OMGRAAVY!!!! I am the runner up for the Sheenazing's Funniest Blogger Award!! Knocked outta the way only by the Camp counselour herself, funny lady Mrs. Grace Patton! Thank you wonderful readers and friends who voted for me!!! Special thanks to Bonnie from A Knotted Life for being so kind and generous by putting these awards together!

Listen up, y'all. Someone bout to pull a Kanye up in here.


Grace: Thank you so much. I always dreamed about what it would be like to maybe win one these someday but I never actually thought that would happen.



Me: Yo Grace, I'm so happy for you...and I'mma let you finish..but I got my own award to give out, Baby Girl. So just hold up a second and let me do diss.



Grace: what are you doing?

Me: why? is this weird? i'm just being funny.

 Grace: this isn't funny. it's kinda rude.

Me: no i promise, people think it's funny

Grace: um. you're interrupting? and I think I am qualified to discern what is amusing and what is not. Know what I'm sayin?

Me: WAAAAAAAAAAAAAAAAAAAAAAAAAAAHHHH!!!!

I barely SLEPT this week, OKAY??? I BARELY EVEN SLEPT!!!!



I am here to announce that I am holding my own awards ceremony for a very special someone out there. This is an award which was originally a privately held, verbal ceremony. Today it takes on a new form as a virtual one, and no one is more excited than I. This award is aptly named:

The Ass of the Year Award.

What must one do to win this award, you ask?

Well, one must bear the characteristics of a true ass.

Are you a jerk? Are you condescending? Do you lack insight into the lives of others? Do people despise you or want to stab their eyes out with a pencil when you enter the room or appear on their television screens?

"I smell an award!"


Then guess what? You could be a winner!!!!!

 2014 has barely even begun and already we have found our Ass of the Year:

Governor Andrew Cuomo, please collect your prize!

You are the official winner of the Ass of the Year award! It's usually a privately held contest, but you took your asinine behavior to new heights with your recent comments about "extreme conservatives", saying that we "have no place in the state of New York."


Andy throwing a Mantrum.

   My goodness! It's time to seal the borders of New York, because little Andy lives in a bubble and he's not gonna share HIS state with anybody else.

Oh Andrew. I don't know if anybody ever told you this before you became governor, but there are all sorts of different people who live in any given area. These people have actual opinions that differ from yours. I know, Andrew, I know. It's CRAZY.

Tolerance.

Andrew, did you know there are people in New York state who garbage pick? YES. They ride around on garbage night, rifling through other people's trash, soiling your state. 

Did you know there are New York state residents who are murderers, racists, drunk drivers, and drug dealers?

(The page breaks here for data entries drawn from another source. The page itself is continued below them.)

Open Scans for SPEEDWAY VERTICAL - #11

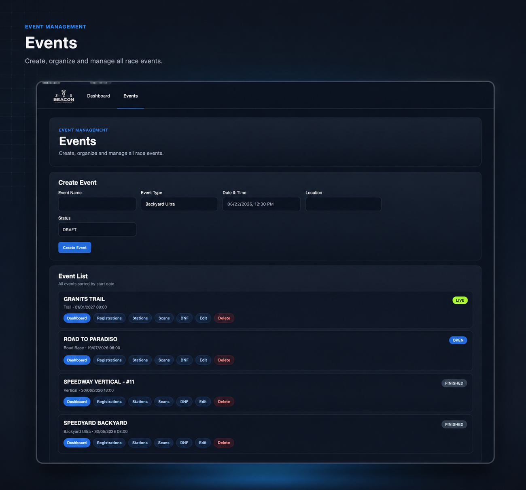click(x=164, y=402)
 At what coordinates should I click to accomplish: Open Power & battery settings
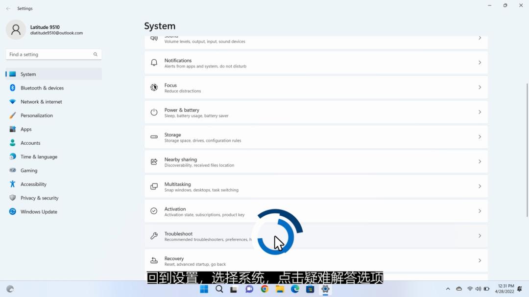point(316,112)
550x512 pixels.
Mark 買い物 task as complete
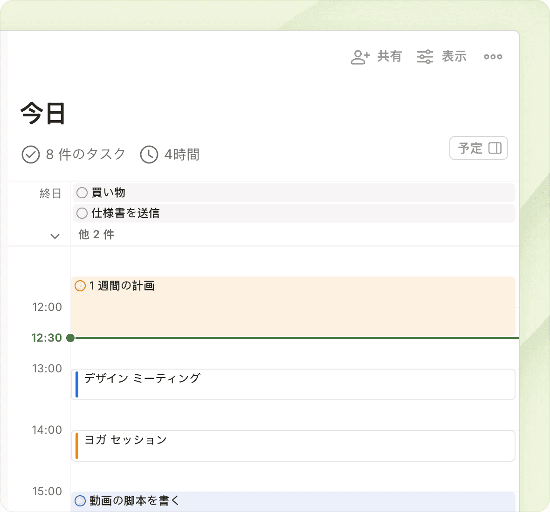[x=82, y=193]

Did you know there are people who live in New York State that don't like Sandra Lee's cooking and find it disgusting? Yes, these people exist! Shocking as it is, there are living, breathing people out here who don't like dumping five different cans of soup together to make one big soup, even if they hate cooking. Some of these people are even poor and they still like making actual soup from scratch, despite their poverty.

Andrew, when I was a single mother working two jobs and living on food stamps, I made quite the chicken noodle soup.

All homemade.


"What the *^&% did you just say?!"

 I don't know how to break it to you, Andy, but when you were elected, you became a SERVANT. Like..YOU work for US. It doesn't matter whether you like our views or not! You have a job to do, sir, so get your ass to work and DO IT instead of wasting our time.

And hey..you have some control issues. Maybe get yourself an ant farm! There you will find many little hard workers whose environment you can control as you wish. When you see them developing their own way of doing things, you can rise up, show em who's boss and kick them out of your house! You can even shove the whole aquarium in your limo and drive them to a whole different state, like maybe Texas.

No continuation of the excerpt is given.